ROLE OF VASOACTIVE-INTESTINAL-PEPTIDE (VIP) IN PATHOGENESIS OF ETHANOL-INDUCED GASTRIC-MUCOSAL DAMAGE IN RATS

To elucidate the possible role of vasoactive intestinal peptide (VIP) in the pathogenesis of acute gastric mucosal damage, rats were treated intragastrically with 1.0 ml 96% ethanol with or without intravenous or intraperitoneal coadministration of VIP (1 nmol/liter to 1 mumol/liter/100 g). VIP was found to double the mean lesion area when compared with that induced by ethanol alone (P < 0.05), an effect that was prevented by VIP antagonist (1 mumol/liter/100 g).
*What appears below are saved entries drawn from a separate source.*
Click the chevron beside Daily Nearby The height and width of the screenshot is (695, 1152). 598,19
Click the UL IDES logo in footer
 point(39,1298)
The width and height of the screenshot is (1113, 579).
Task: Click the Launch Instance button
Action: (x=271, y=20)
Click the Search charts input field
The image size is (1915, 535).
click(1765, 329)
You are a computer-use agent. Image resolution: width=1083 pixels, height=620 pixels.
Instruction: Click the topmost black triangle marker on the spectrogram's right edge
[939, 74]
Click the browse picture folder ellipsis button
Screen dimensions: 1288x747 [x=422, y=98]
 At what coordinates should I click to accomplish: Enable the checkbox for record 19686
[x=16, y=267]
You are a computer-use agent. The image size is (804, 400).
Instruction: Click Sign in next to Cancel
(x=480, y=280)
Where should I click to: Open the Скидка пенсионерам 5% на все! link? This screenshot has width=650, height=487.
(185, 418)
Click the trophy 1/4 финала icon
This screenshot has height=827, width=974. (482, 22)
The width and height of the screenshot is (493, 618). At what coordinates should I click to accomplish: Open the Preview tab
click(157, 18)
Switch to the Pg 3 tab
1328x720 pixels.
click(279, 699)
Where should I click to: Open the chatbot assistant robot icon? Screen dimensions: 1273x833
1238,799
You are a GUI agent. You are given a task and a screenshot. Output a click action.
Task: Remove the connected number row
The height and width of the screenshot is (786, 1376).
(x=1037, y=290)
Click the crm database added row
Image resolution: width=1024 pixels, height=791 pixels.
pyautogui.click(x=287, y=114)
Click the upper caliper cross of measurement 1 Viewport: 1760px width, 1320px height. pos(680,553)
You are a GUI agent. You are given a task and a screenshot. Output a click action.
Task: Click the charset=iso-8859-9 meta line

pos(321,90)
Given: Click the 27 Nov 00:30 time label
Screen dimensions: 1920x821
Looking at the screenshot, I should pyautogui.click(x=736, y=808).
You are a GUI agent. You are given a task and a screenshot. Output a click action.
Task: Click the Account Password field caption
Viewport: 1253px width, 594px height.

A substance P antagonist (1 mumol/liter/100 g) also reduced the extent of gastric damage induced by coadministration of VIP and ethanol. VIP antagonist or substance P antagonist significantly reduced ethanol-induced gastric mucosal damage. Gastric mucosal levels of LTB4, LTC4, VIP, and substance P were significantly increased in ethanol-treated rats as compared with saline-treated animals (P < 0.05). The augmentation of ethanol-induced damage by VIP was associated with increased gastric mucosal levels of LTB4. In VIP-treated rats, gastric mucosal levels of substance P were found to be significantly increased compared with control rats (P < 0. 05). Administration of VIP to pyloric-ligated rats significantly increased gastric acid output and blood pepsinogen A levels as compared with saline treated rats (P < 0. 05). Ketotifen, a mast cell stabilizer (100 mug/100 g), administered orally 30 min before damage induction by ethanol, with or without VIP, totally abolished the damage of the surface epithelium of the entire gastric mucosa and significantly reduced the mucosal levels of LTC4 and LTB4 (P < 0.05). It is suggested that VIP is involved in the pathogenesis of acute ethanol-induced gastric mucosal damage. The effective mucosal protection by ketotifen suggests a role for mast cells and their mediators in the pathogenesis of acute gastric mucosal damage.